I do not believe that to be the case. The first fragment, containing the protocol header, will also have an IPv6 fragment header and will also be allowed unconditionally.
No, doc clearly says
Such rule would match all not the first fragment datagrams
and this is how it works. I did this for testing, and it got the things through.
I agree that this is not a very safe solution, only slightly better than the one mentioned before.
Sadly it's not. The awful choice here, either deny IPv6 fragmentation at all, or open a simple way of bypassing firewall policy, is what motivated me to fix this issue in pf in the first place.
pf fully reassembles the packet before processing it. That fixes the above concerns, but comes at a performance cost.
Ah. Yes, that's what Andrey's patch in the bug report also does. And it works here. Only, it does not really solve the problem...
Performance is the reason, yes. Not fragmenting in routers along the path allows them to implement everything in hardware. Fragmenting is typically handled by the router's software, and this is much, much slower.
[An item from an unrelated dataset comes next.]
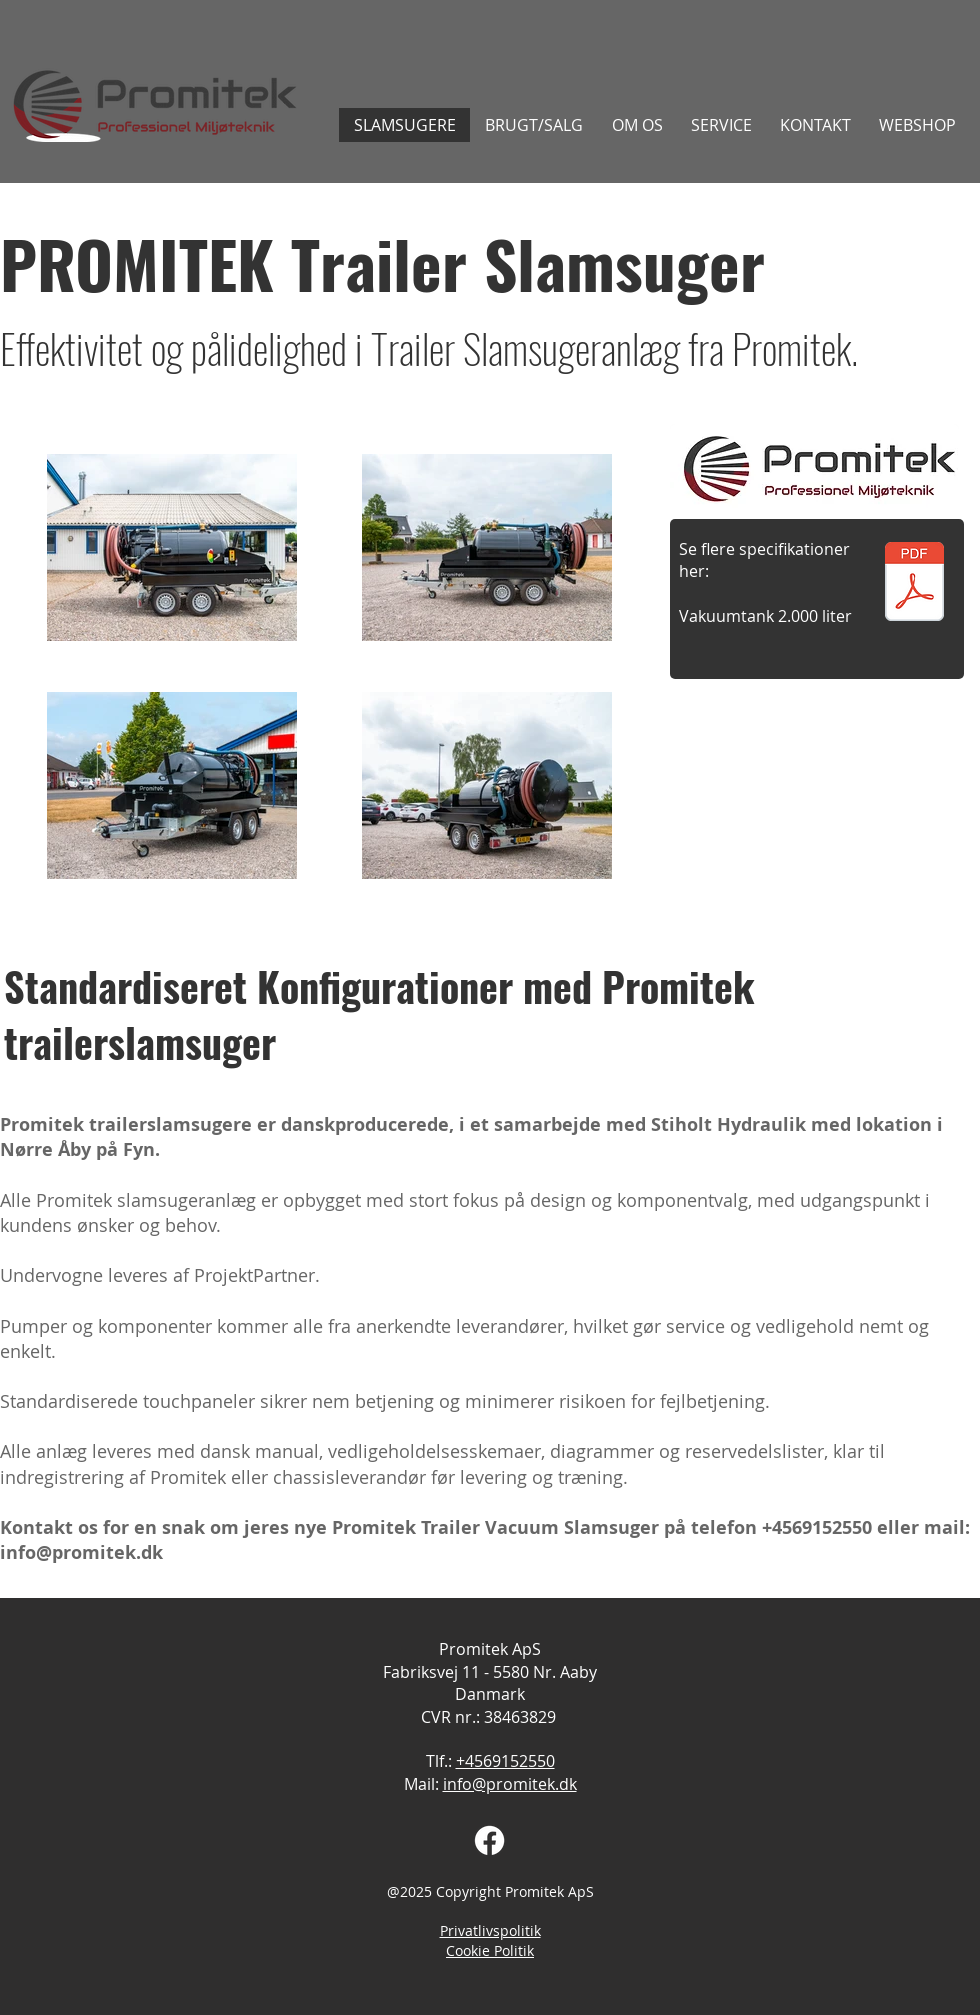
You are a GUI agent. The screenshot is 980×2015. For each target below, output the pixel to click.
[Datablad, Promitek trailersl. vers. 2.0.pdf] (914, 583)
Performance is not the only reason, as I learned yesterday. Inflight de-/refragmentation does just
not work in IPv6. And now I am very very curious how You tackle this issue.
Situation :
Code:
router --<mtu=1492>-- INTERNET --<mtu=1480>-- othersite
|
client
What happens:
Code:
client# ping -u -c 1 -s 1452 othersite
PING6(1500=40+8+1452 bytes)
out: IP6 ICMP6, echo request, seq 0, length 1460
in: IP6 ICMP6, packet too big, mtu 1492
## this comes back from router, and it is correct.
## next try:
client# ping -u -c 1 -s 1452 othersite
PING6(1500=40+8+1452 bytes)
out: frag (0|1440) ICMP6, echo request, seq 0, length 1440
out: frag (1440|20)
in: ICMP6, packet too big, mtu 1480
## this now comes back from INTERNET, and it is also correct
## next try:
client# ping -u -c 1 -s 1452 othersite
PING6(1500=40+8+1452 bytes)
out: frag (0|1432) ICMP6, echo request, seq 0, length 1432
out: frag (1432|28)
in: ICMP6, packet too big, mtu 1480
Ouch - why does this happen? On the router is this:
[edit:
ping -m
is
ping -u
if you're on rel 12 or 13]
Code:
09760 2 1556 count ipv6-icmp from any to <othersite>
09765 82551 59384861 divert 8677 // internet(6)[FILTER][suricata]
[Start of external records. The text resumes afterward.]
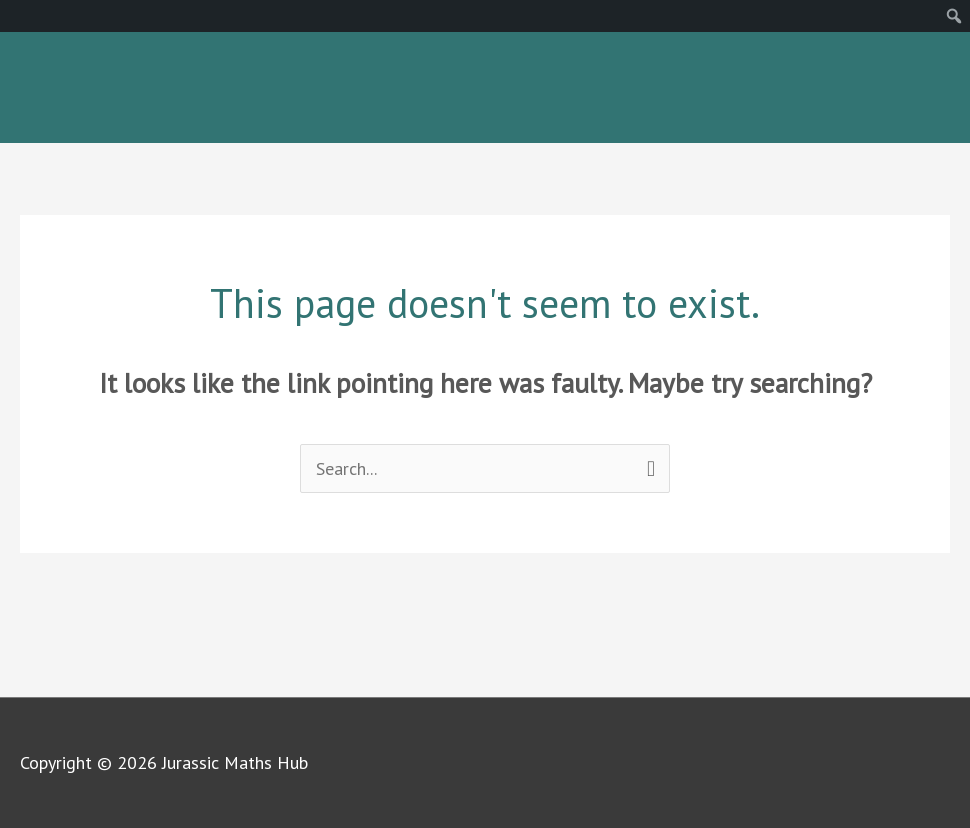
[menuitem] (954, 16)
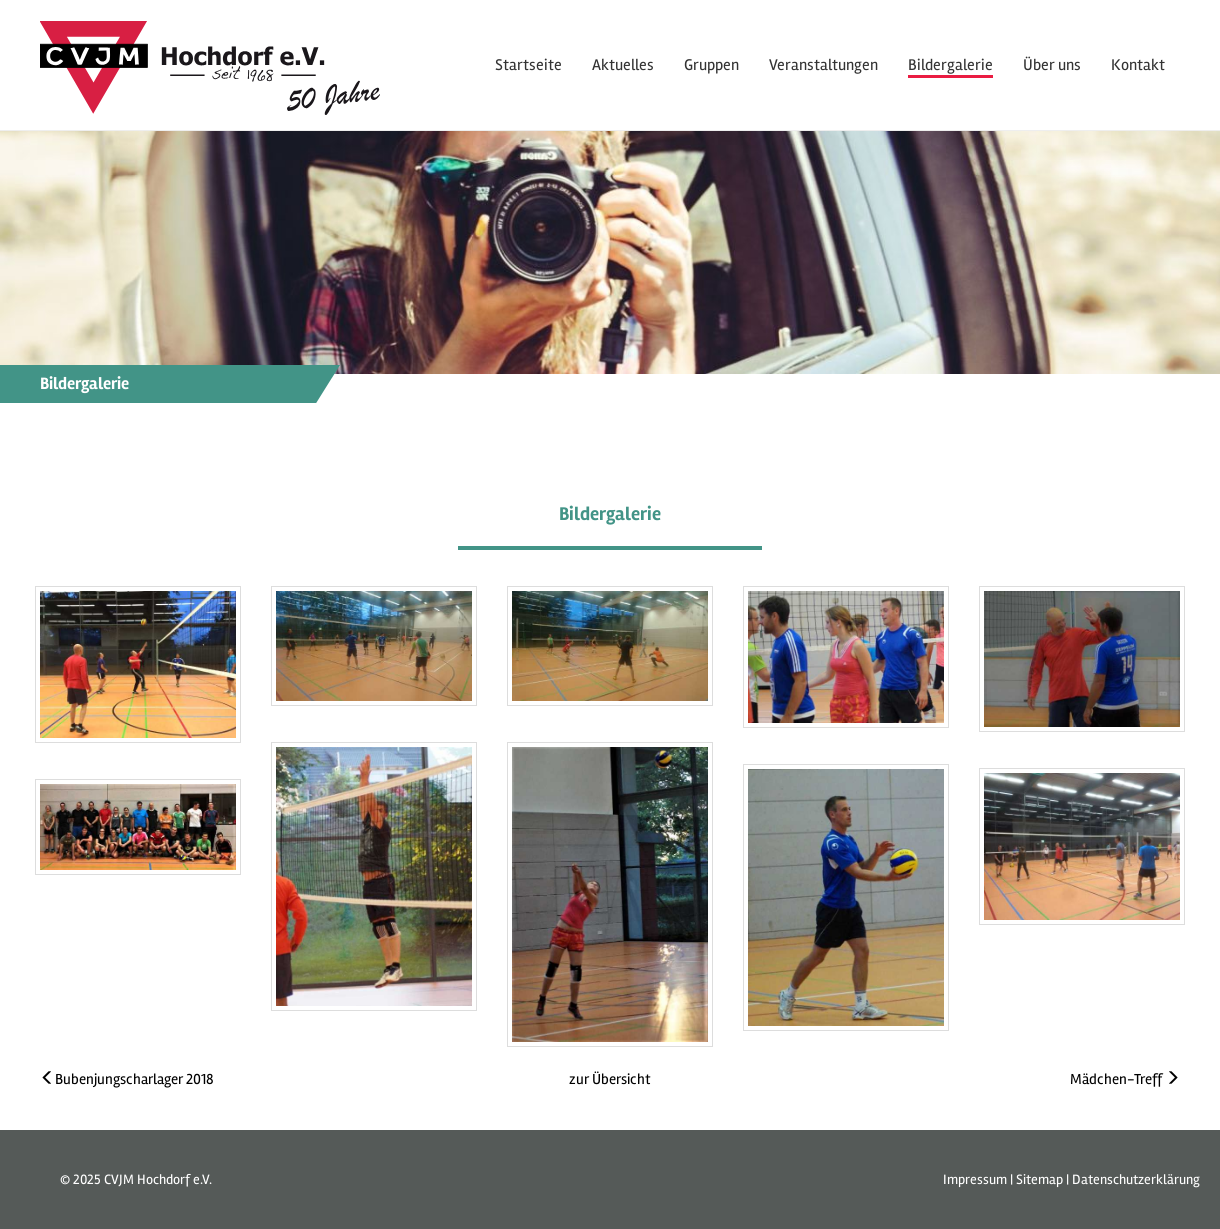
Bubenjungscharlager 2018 (127, 1079)
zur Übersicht (610, 1079)
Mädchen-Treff (1125, 1079)
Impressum (975, 1179)
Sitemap (1039, 1179)
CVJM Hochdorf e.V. (158, 1179)
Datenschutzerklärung (1136, 1179)
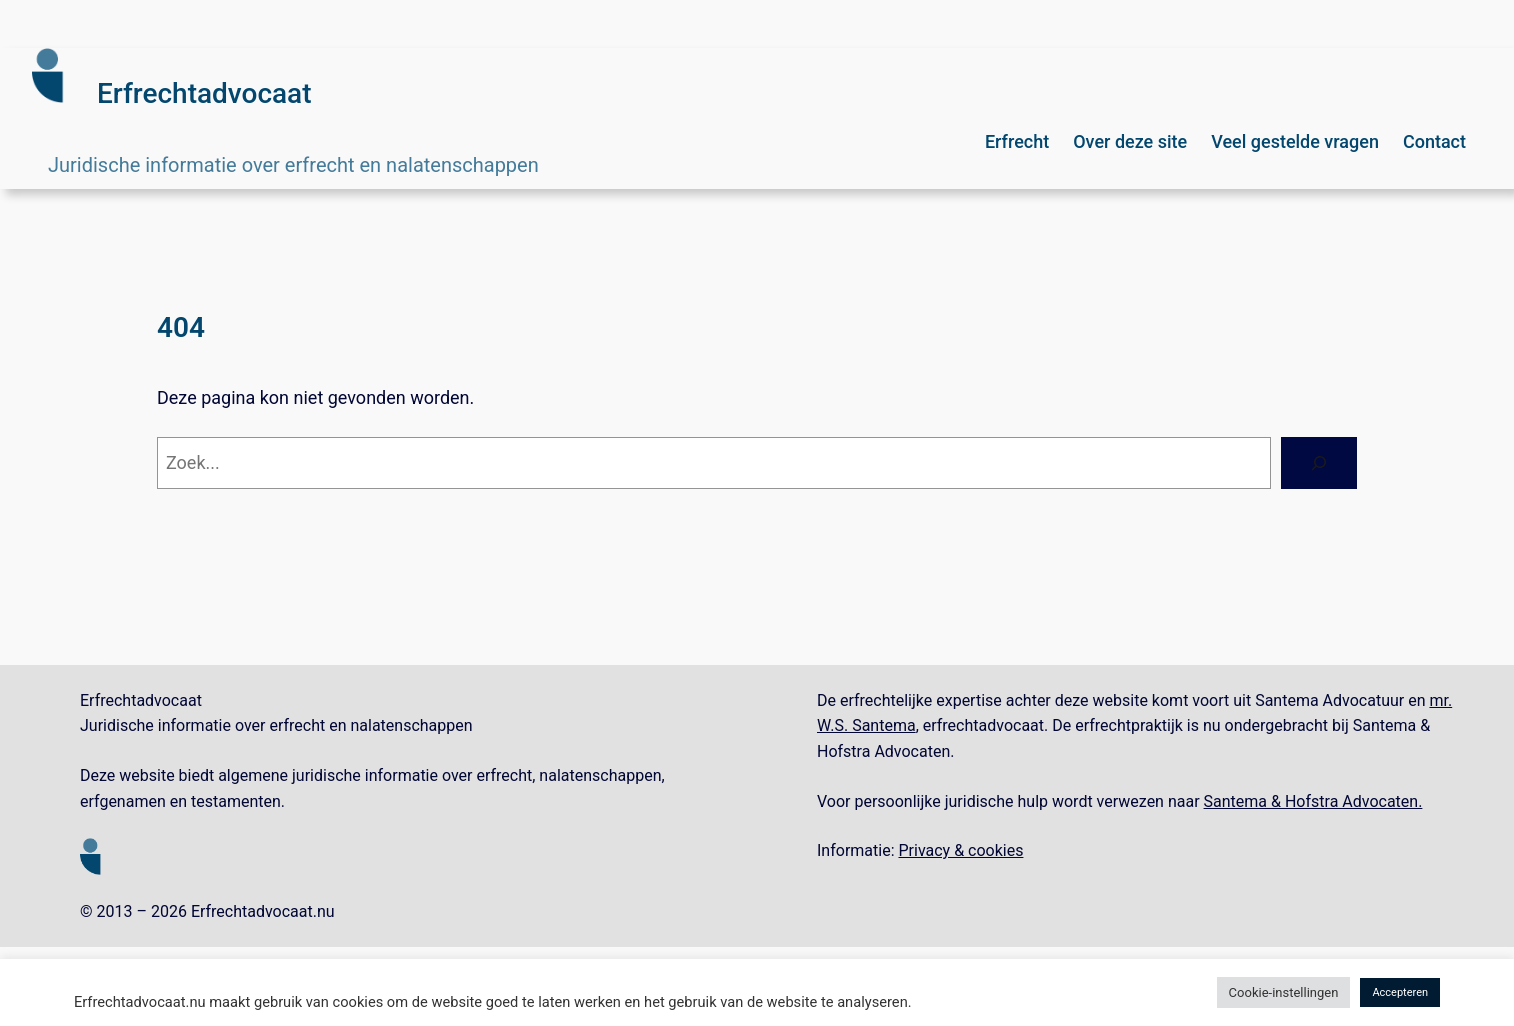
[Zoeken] (1319, 463)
09770 1 1500 count ipv6-icmp from any to <othersite>
And the manpage says:
Incoming packet fragments diverted by divert are reassembled before delivery to the socket.
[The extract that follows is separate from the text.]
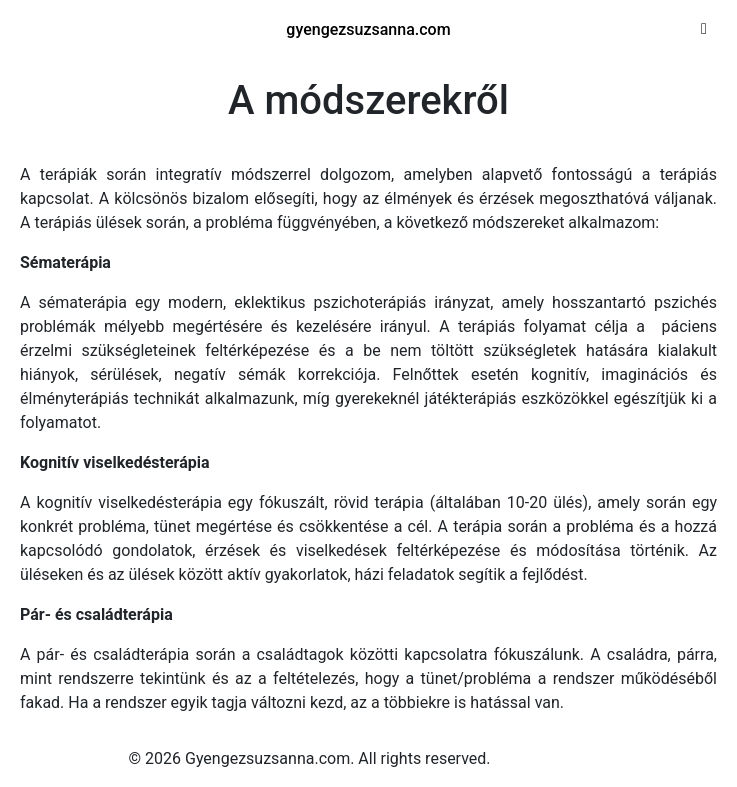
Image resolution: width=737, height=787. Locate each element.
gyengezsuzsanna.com (368, 29)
Now it gets interesting: packets that come back from a divert socket are not sent per
netinet6/ip6_forward.c, they are sent with
netinet6/ip6_output.c. And
ip6_output() does (re)fragment.
But, the router can only see it's own mtu=1492. The ICMP6 "packet too big" from INTERNET had been sent to the client, the router cannot know this! So the whole thing is stuck at this point.
If, alternatively, we would send with
ip6_forward(), then this would only create another
ICMP packet too big, mtu 1492
sent to the client - which doesn't help either.
So this is the reason why inflight de-/refragmentation is not a good idea: if you do it, while everybody else does rather send icmp too-big, then that doesn't interplay.